Any party aggrieved from the order of approval of the resolution plan U/s 31(1) of the Code, may prefer an appeal U/s 32 of the Code to the National Company Law Appellate Tribunal (“NCLAT”). Section 61 (3) contains the grounds to file an appeal to the Appellate Authority.

Waterfall mechanism for payment of liquidation proceeds

The process of distribution of the liquidation proceeds in IBC has provided the order of preference for payment of debts and dues U/s 53 of the Code. The preference order is as below – 

  1. first the payment of insolvency resolution process costs and liquidation expenses in full, 
  2. debts and dues (a) of workmen* for the period of 24 months before commencement of liquidation proceedings, and (b) owed to a secured creditor where the security for the debt is as per Section 52 of the Code, shall rank equally between and amongst them for payment from proceeds, 
  3. the wages and any unpaid dues of employees other than workmen for a period of 12 months before commencement of liquidation proceedings, 
  4. financial debts of unsecured creditors, 
  5. dues and debts of (a) Central and State Government if any, and (b) secured creditors for any amount being unpaid under enforcement of security interest, rank equally 
  6. any other remaining debts and dues, 
  7. last in the order of preference is the owners’ capital – first paid to the preference shareholders and lastly the equity holders of the company or partners of the firm as the case may be.

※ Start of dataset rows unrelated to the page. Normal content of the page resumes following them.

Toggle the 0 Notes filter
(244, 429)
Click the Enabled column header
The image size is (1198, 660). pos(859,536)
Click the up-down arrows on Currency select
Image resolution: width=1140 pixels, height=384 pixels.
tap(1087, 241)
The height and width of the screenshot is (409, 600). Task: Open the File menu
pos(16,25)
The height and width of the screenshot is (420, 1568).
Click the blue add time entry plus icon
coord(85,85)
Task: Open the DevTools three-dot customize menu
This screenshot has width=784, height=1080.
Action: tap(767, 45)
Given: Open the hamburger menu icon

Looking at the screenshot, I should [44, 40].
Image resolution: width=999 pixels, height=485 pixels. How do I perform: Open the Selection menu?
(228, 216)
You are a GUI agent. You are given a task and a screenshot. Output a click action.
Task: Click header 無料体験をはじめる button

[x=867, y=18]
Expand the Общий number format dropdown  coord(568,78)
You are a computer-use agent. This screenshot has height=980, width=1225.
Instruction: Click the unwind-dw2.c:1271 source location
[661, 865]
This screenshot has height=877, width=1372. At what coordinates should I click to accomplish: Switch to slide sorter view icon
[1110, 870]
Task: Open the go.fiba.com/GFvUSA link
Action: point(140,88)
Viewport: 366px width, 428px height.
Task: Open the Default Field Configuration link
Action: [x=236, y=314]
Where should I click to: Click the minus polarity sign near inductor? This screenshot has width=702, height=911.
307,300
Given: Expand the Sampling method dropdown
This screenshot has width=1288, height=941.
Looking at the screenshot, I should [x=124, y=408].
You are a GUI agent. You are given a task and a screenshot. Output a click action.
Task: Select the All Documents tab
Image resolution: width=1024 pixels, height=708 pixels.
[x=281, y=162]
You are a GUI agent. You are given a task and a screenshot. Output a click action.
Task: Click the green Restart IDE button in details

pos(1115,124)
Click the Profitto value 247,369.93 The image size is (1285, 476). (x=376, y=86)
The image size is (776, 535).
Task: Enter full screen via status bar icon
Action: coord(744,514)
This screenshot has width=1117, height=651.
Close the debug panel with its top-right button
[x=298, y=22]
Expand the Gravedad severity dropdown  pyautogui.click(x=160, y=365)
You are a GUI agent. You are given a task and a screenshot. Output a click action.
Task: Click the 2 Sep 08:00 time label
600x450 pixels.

(*Workmen’s due is defined under section 326 of the Companies Act 2013)

Section 69 of the Code provides that, if the corporate debtor or its officers defraud the creditors by way of concealing the property or by transferring the property against the order, then such officer of the corporate debtor or the corporate debtor shall be punished with imprisonment for a term not less than one year and extending up to 5 years, or with fine of not less than Rupees One (1) lakh extending up-to Rupees One Crores, or both. Provided, however, that if the transfer was made 5 years before the date of commencement of insolvency, or where intention can be proved to be not to defraud the creditors at the time of such acts under clause (a) of section 69.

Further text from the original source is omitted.